On the other side, people were not just passively mobilized. They responded to the strategies that the CCP deployed and to some extent transformed this campaign into a performing stage to demonstrate that they were the new citizens of the new China rather than the polluted and potential threatening elements from the past.

Nationalism and Resistance in the Sino-Korean Border Region
Adam Cathcart, Pacific Lutheran University
Using documents from the PRC Foreign Ministry Archive, this analysis of the “Resist America Aid Korea” mobilization campaign in Northeast China investigates the interaction between Chinese nationalism and the Sino-North Korean alliance.

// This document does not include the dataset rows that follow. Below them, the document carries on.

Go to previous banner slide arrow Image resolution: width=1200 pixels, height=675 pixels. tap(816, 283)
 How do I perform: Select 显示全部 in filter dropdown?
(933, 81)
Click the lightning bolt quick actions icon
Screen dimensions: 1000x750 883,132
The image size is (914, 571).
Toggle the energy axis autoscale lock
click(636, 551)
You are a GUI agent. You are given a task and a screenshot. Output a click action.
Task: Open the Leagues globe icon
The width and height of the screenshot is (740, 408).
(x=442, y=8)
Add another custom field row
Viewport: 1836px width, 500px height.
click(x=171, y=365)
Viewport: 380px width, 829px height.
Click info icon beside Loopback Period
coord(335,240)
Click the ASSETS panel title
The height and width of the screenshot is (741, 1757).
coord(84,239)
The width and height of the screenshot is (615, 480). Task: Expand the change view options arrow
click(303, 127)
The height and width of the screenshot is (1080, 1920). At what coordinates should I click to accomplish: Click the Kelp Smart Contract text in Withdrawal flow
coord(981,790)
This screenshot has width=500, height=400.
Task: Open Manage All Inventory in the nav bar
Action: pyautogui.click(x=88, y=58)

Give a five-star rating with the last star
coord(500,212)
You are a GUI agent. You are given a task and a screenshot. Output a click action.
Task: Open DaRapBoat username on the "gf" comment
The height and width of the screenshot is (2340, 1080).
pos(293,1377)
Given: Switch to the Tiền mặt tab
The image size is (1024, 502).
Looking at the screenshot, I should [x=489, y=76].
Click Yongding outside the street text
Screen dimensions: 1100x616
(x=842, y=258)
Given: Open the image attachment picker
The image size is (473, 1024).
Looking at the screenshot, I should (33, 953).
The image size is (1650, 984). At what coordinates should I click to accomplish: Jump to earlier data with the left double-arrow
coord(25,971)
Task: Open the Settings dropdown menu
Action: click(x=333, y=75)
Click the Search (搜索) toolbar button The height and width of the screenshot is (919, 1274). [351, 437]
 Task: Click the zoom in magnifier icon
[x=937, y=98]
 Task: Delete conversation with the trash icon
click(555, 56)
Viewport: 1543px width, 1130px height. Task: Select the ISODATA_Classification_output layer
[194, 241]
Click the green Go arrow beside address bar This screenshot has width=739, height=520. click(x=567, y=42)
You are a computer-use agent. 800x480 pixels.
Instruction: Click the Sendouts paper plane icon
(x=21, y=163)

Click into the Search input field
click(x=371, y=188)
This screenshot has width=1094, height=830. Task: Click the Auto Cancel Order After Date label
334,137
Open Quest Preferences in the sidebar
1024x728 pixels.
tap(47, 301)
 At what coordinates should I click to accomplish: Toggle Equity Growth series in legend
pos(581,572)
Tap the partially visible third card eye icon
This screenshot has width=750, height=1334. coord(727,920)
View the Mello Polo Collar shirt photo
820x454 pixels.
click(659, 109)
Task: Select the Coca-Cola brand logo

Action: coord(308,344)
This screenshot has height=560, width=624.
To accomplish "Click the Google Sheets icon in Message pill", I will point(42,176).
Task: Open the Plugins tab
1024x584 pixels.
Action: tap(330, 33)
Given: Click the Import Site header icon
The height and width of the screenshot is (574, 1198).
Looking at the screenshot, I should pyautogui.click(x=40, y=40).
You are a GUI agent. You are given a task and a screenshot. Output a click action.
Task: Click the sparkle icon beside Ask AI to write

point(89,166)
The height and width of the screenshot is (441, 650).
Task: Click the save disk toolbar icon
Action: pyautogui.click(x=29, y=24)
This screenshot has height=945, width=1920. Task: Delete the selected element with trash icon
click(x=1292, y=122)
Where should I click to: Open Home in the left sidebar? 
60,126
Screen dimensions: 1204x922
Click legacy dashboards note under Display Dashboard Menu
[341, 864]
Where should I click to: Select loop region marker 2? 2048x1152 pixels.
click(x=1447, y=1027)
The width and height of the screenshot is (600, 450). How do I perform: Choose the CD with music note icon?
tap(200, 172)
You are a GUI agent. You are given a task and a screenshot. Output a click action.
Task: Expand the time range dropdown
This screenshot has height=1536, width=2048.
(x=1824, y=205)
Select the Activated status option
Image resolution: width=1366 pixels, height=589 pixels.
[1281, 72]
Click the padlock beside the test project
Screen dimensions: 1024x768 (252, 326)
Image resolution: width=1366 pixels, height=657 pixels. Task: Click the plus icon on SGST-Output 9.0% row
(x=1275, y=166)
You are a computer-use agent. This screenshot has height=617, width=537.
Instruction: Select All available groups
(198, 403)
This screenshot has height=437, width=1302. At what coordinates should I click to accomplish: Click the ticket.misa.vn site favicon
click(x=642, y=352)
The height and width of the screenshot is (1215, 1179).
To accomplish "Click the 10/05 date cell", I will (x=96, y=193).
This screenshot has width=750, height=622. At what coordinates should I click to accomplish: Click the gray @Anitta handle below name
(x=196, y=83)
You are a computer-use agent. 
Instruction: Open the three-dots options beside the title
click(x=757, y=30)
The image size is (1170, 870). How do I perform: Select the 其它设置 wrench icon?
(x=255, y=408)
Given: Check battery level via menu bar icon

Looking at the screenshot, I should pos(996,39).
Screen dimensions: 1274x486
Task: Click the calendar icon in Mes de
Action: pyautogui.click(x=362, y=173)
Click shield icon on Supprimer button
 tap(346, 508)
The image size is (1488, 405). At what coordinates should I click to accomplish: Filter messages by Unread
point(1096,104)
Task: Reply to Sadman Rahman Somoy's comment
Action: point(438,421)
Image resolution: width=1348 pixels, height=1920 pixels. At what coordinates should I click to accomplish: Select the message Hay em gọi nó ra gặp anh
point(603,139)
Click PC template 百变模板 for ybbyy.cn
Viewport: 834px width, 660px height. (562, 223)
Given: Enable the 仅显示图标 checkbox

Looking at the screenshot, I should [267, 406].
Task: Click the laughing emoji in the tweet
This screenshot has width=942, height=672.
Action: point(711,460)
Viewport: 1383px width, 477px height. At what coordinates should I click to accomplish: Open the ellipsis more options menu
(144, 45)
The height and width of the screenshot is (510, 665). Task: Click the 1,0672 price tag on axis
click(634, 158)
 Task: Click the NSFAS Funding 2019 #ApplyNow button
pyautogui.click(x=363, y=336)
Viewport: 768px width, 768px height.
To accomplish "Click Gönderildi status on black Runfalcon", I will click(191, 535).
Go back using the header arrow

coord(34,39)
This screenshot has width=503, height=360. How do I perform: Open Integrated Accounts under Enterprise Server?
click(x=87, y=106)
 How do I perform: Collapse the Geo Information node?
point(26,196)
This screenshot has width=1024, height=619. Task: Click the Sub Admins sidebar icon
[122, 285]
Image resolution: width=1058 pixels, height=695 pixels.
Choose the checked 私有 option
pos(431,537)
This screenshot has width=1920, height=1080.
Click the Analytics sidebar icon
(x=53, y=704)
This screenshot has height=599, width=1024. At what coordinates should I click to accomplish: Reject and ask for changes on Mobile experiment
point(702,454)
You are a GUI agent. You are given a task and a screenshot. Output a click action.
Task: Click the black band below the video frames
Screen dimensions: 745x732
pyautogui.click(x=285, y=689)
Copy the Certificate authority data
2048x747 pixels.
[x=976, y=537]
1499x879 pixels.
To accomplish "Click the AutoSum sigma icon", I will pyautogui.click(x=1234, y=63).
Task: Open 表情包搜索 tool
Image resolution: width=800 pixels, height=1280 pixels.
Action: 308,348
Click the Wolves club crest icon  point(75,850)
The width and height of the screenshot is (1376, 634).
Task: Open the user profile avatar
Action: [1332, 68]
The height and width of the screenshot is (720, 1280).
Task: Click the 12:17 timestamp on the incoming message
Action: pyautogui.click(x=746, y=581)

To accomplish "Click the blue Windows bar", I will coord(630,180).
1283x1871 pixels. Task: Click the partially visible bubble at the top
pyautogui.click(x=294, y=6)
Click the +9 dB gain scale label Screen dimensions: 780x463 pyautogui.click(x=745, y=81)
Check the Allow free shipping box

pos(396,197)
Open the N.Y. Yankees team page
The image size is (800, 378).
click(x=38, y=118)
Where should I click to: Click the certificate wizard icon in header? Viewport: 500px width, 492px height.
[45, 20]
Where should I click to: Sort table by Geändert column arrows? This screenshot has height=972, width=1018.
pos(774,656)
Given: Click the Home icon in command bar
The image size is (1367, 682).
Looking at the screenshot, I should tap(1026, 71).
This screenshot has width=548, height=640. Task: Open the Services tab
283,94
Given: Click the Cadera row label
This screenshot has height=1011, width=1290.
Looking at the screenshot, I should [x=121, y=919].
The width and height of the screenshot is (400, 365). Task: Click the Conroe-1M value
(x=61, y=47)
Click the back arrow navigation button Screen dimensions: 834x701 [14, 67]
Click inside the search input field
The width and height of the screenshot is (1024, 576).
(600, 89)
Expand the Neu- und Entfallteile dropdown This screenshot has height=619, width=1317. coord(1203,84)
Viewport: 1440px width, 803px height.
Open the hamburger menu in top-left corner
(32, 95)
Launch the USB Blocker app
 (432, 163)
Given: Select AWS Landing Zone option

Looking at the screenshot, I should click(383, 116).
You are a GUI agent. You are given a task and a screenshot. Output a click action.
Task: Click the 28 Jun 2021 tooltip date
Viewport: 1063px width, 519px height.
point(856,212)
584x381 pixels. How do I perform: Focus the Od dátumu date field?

While the alliance was undergirded by the anti-Japanese and anti-American resistance ideology of both PRC and DPRK, the war highlighted for China the dangers of blind support of North Korean nationalism and exacerbated the problem of North Korean refugees and criminal elements. At the pivot point stood China’s Korean minority, whose peculiar role in war mobilization is examined via local documents from the Korean Autonomous Region of Yanbian and border cities such as Dandong. The paper thereby aims to contribute to debates on Chinese nationalism, the regional history of Northeast China, and China’s complex relationship with an equally complex North Korea in the early years of the Cold War.